--- START ---
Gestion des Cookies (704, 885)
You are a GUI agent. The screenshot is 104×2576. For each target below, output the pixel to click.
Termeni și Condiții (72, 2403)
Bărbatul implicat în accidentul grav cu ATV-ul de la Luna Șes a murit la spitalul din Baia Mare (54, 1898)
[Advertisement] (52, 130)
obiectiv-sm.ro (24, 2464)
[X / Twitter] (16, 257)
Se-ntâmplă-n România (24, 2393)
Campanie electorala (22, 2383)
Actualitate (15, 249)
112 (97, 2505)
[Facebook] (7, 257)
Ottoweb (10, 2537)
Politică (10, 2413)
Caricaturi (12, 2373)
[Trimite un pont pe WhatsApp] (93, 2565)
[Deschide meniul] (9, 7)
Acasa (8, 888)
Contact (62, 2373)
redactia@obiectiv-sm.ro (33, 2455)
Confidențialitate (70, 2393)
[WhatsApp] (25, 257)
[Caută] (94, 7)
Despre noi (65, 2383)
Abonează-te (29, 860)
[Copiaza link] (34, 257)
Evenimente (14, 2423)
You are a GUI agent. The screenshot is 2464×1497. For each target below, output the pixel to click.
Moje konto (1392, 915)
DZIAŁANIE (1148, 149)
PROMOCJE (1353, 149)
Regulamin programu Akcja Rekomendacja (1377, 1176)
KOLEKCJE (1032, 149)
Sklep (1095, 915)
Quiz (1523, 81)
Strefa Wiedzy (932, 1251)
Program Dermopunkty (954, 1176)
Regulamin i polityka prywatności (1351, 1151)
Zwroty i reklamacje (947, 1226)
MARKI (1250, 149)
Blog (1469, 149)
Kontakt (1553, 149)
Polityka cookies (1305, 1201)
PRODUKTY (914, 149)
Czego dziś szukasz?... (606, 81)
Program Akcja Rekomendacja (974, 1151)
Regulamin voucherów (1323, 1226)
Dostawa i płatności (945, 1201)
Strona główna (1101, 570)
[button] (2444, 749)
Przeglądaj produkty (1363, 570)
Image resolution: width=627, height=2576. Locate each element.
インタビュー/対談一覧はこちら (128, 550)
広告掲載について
--- END ---
Brief: Only one stretch of the data above is needed. Restate it word for word, from the line containing "Contact (62, 2373)" through the line containing "Evenimente (14, 2423)", both ends included.

Answer space:
Contact (62, 2373)
redactia@obiectiv-sm.ro (33, 2455)
Confidențialitate (70, 2393)
[WhatsApp] (25, 257)
[Caută] (94, 7)
Despre noi (65, 2383)
Abonează-te (29, 860)
[Copiaza link] (34, 257)
Evenimente (14, 2423)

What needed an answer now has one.